From a human point of view, the reason why the New Testament was compiled is disciples realized that the letters that were written ought to be saved because the eschatological references to the return of Lord Jesus Christ might not be as imminent as previously thought.
The Gospel of Luke and the book of Acts were written by physician Luke to provide an eyewitness account for Theophilus (Luke 1:1-4). In the book of Acts, Luke begins “In the first book, O Theophilus, I have dealt with all that Jesus began to do and teach ( Acts 1:1) and then jumps straight into stating what happened.
The letters of Paul to the Churches all are addressed to them. Romans is written to those who at Rome. The letters to the Corinthians, Galatians, Ephesians, Philippians, Colossians and Thessalonians were written to the saints at Galatia, Ephesus, Philippi, Colossae and Thessalonica, respectively. The books of Timothy, Titus and Philemon were letters written by Paul to individuals.
The book of Hebrews is a treatise written with the aim of proving that the Son of God came to do away with the impotent sacrifices of the Levitical Priesthood in order to re-establish the Melchizedek Priesthood through His death and resurrection (Hebrews 7:11;Psalm 110:4).
The letter of James is addressed to the twelve tribes in the Dispersion (James 1:1)
The Apostle Peter wrote a letter to those who are elect exiles of the Dispersion in Pontus, Galatia, Cappadocia, Asia, and Bithynia (1 Peter 1:1) and a general letter to those who have obtained a faith of equal standing with him by the righteousness God and Savior Jesus Christ (2 Peter 1:1).

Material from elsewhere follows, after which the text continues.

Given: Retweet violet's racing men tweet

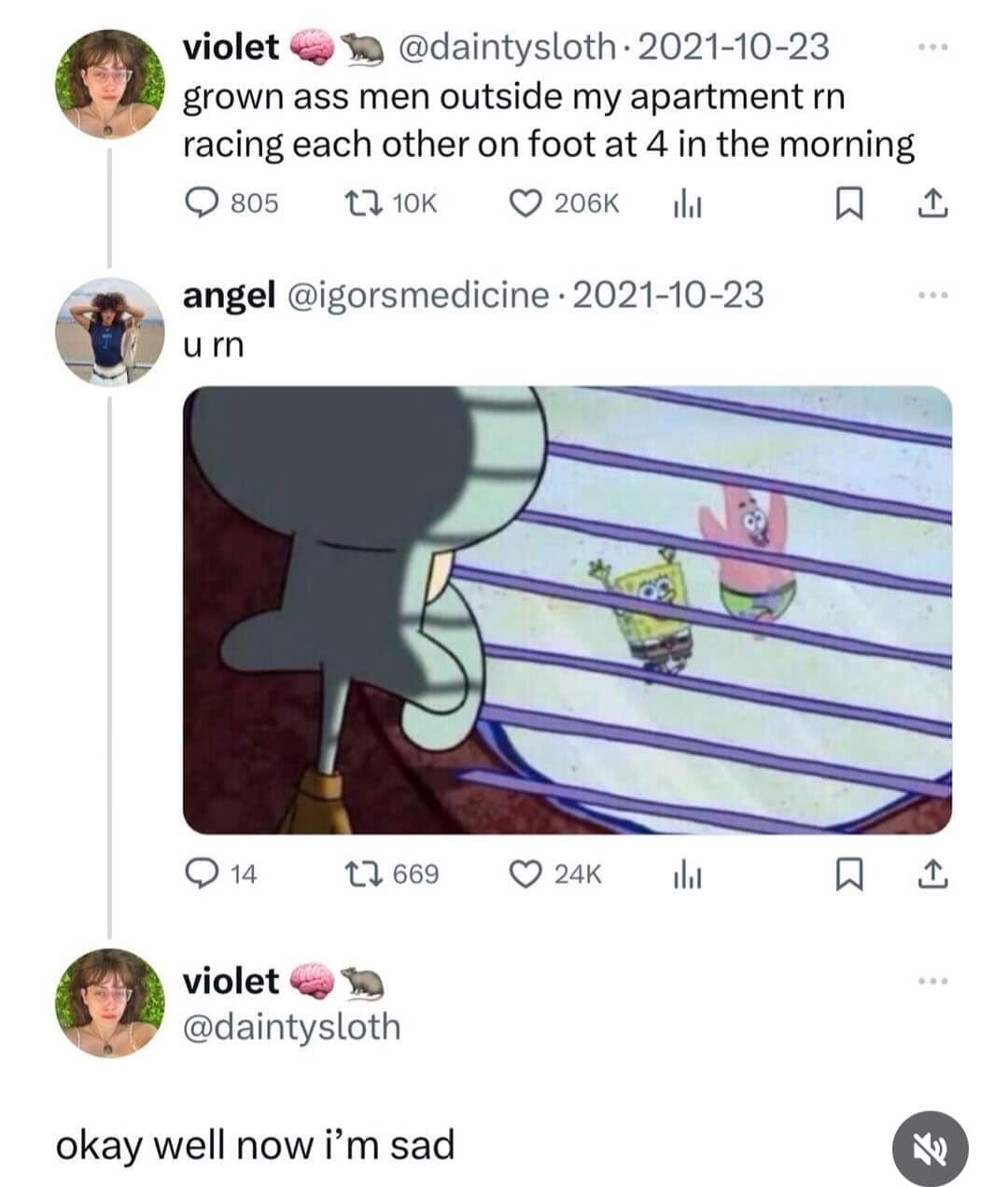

The letter of First John is written for everyone to read, so that the joy of the Apostle might be made complete, as he shares what he has witnessed and come to know (1 John 1:1–5). The letter of Second John is addressed to an elect lady and her children who love the truth. (2 John 1:1). The letter of Third John was written to a man of the name Gaius (3 John 1:1).
The letter of Jude was written to those who are called “beloved” in God the Father, and kept for Jesus Christ (Jude 1:1).

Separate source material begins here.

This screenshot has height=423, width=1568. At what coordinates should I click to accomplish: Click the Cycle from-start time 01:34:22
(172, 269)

The book of Revelation has been written for the servants of Lord Jesus Christ, so they might know what is to happen prior to the judgement of mankind, the destruction of the current Universe and the creation of a new Universe (Revelation 1:1–2).
The Gospel of Mark begins by stating, “The beginning of the gospel of Jesus Christ, the Son of God,” and appears to be a general record of what happened after Jesus had made himself known to his disciples.
The Gospel of Matthew appears to be a record of the purpose of Jesus’ preaching, death and resurrection and what it means for the Judahites.
The Gospel of John provides a theological worldview of the purpose of the pre-incarnate Word of God’s appearance, preaching, death and resurrection.
The evidence is the Apostles preached and taught out of the Old Testament, as did Apollos from Alexandria (Acts 18:24-25 ), who only knew the baptism of John the Baptist, as this was the only Scriptures that bore witness to the salvation provided by God through Lord Jesus Christ, the eternal Son of God (2 Timothy 3:15). In fact, the Apostle Paul exhorted disciples of Lord Jesus Christ not to go beyond what was written 1 Corinthians 4:6. This is because:
For whatever was written in former days was written for our instruction, that through endurance and through the encouragement of the Scriptures we might have hope. (Romans 15:4)
When reading the New Testament there is no evidence that it was written because of a wrongly perceived harsh tone expressed by God within the Old Testament at all. Rather, we learn that the Old Testament is vital for learning about Lord Jesus Christ and the salvation from sin and death that He brings to mankind. The Old Testament also included the actions of evil men that needed to be addressed within an Earthly context. The New Testament, on the other hand, has Jesus stating how the actions of evil men and women are addressed eternally.